Iman Dianat, Arezou Alipour, Mohammad Asghari Jafarabadi

Abstract

To investigate the combinations of Musculoskeletal pain (MSP) (neck, shoulder, upper and low back pain) among a sample of Iranian school children. The MSP combinations was modeled by latent class analysis (LCA) to find the clusters of high-risk individuals and multigroup LCA taking into account the gender and age (≤ 13 years and ≥ 14 years of age categories). The lowest and highest prevalence of MSP was 14.2% (shoulder pain in boys aged ≥14 years) and 40.4% (low back pain in boys aged ≤13 years), respectively. The likelihood of synchronized neck and low back pain (9.4-17.7%) was highest, while synchronized shoulder and upper back pain (4.5-9.4%) had the lowest probability.
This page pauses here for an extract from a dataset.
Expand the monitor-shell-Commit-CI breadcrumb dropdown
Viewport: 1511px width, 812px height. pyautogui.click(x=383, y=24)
The probability of pain at three and four locations was significantly lower in boys aged ≥14 years than in other gender-age categories. The LCA divided the children into minor, moderate, and major pain classes. The likelihood of shoulder and upper back pain in the major pain class was higher in boys than in girls, while the likelihood of neck pain in the moderate pain class and low back pain in the major pain class were higher in children aged ≥14 years than those aged ≤13 years. Gender-age specific clustering indicated a higher likelihood of experiencing major pain in children aged ≤13 years. The findings highlight the importance of gender- and age-specific data for a more detailed understanding of the MSP combinations in children and adolescents, and identifying high-risk clusters in this regard.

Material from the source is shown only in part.